However, it is a difficult science without sufficient information. Here is the simplest characterization:
Let's assume that you know the (mean) transaction time for a particular network application, T1, and the processing time at the host, T2 (where T2 < T1). Then the network time is T3 = T1 – T2.
If you don't know T2, or can't even assume that it is small compared to T1, then you are already stuck.
So now you have a cumulative value T3 for the time spent in the network. Let's assume that this application is TCP-based and governed by a typical Reno or Tahoe stack implementation, that a single TCP connection is used and that the transaction is a simple connection, request and with response as a series of data packets.
Now that's assuming a lot already. But this is the simple case.
But there is more!! Let's assume that the amount of data transferred is negligible – in other words we aren't going to model this transaction in terms of the TCP steady state formula
Throughput = 0.7 * MSS / (RTT * sqrt(loss) )
(see The Macroscopic Behavior of the TCP Congestion Avoidance Algorithm by Matthew Mathis, Jeffrey Semke, Jamshid Mahdavi)
If you did, you would still only know the delay (RTT) and loss as a product and couldn't separate them. You would need to sniff the RTT of a single SYN-ACK sequence to pull out a reliable RTT. Needless to say, this needs to be done statistically over a large number of transactions.
So without any significant slow-start or steady-state effects (assuming very small amount of data transferred), you would assume a certain number N of SYN-ACK/DATA-ACK exchanges and that the total time of the network part of the transaction was based on those RTTs. And that over a statistical collection of transactions, the variations in timing represented any losses and time to retransmit…..
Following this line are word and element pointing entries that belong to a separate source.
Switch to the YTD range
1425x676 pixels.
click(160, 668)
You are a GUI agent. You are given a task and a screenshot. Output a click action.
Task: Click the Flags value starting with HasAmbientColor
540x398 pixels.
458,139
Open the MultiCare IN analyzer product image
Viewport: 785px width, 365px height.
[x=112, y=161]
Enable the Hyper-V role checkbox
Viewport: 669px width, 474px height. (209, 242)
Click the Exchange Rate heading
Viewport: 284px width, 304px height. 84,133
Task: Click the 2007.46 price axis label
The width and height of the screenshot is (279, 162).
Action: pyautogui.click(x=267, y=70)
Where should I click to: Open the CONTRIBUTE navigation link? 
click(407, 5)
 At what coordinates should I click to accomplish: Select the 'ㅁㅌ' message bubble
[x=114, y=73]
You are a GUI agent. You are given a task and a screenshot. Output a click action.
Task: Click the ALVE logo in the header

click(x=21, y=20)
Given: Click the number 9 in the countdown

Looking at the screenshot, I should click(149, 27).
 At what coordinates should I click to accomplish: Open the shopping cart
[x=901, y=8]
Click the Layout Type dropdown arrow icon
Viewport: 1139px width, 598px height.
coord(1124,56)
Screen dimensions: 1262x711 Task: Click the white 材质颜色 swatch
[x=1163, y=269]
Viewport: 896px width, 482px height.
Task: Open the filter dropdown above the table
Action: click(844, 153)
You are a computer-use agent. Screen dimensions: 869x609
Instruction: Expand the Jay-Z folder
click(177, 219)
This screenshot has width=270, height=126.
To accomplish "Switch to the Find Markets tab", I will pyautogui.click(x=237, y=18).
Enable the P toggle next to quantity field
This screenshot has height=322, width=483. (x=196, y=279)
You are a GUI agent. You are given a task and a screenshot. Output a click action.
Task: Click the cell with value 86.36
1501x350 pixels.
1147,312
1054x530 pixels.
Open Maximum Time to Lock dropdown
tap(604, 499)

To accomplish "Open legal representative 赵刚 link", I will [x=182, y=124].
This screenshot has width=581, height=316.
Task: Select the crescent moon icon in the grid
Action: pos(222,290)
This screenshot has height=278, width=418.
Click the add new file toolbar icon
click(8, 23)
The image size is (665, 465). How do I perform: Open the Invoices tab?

I'll stop now. My point? In order to get down to a single equation of any real meaning, a large number of fairly specific assumptions need to be made. Or more information is needed.
I hope this isn't discouraging you. Depending on what you actually have as data, you may well be able to characterize the network behavior reasonably well. I only have what you described in your question to go on. There just isn't a generic catch-all expression.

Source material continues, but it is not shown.